▼
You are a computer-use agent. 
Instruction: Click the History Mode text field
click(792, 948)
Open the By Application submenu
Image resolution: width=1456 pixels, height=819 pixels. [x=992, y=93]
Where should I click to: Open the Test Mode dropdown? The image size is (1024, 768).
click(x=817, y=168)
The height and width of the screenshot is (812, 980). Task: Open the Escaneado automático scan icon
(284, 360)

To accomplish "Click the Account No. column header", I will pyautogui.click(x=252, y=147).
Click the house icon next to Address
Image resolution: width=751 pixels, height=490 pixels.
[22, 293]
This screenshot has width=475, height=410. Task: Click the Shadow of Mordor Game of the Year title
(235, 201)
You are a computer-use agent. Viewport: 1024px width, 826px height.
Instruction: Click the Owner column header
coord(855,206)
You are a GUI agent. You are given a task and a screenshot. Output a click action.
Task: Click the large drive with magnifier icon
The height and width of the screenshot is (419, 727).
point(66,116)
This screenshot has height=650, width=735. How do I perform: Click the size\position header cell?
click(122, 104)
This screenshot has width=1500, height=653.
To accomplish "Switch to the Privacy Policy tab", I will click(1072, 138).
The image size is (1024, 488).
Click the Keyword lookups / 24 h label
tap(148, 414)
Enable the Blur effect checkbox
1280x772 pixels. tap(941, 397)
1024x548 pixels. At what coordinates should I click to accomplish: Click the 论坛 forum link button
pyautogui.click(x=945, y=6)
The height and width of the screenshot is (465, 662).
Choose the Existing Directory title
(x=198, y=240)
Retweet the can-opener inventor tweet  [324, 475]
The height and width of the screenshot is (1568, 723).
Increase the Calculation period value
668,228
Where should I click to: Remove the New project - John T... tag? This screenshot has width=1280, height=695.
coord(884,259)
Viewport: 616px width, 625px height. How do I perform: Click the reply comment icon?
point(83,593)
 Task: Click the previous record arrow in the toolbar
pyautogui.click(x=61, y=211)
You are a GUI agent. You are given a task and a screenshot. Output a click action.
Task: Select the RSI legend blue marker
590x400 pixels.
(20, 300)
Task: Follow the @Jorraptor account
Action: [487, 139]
▲
PROBLEM TO SOLVE
Search the listing above for the string "will" and copy each line that has it.

SOLUTION
To accomplish "Click the Account No. column header", I will pyautogui.click(x=252, y=147).
To accomplish "Switch to the Privacy Policy tab", I will click(1072, 138).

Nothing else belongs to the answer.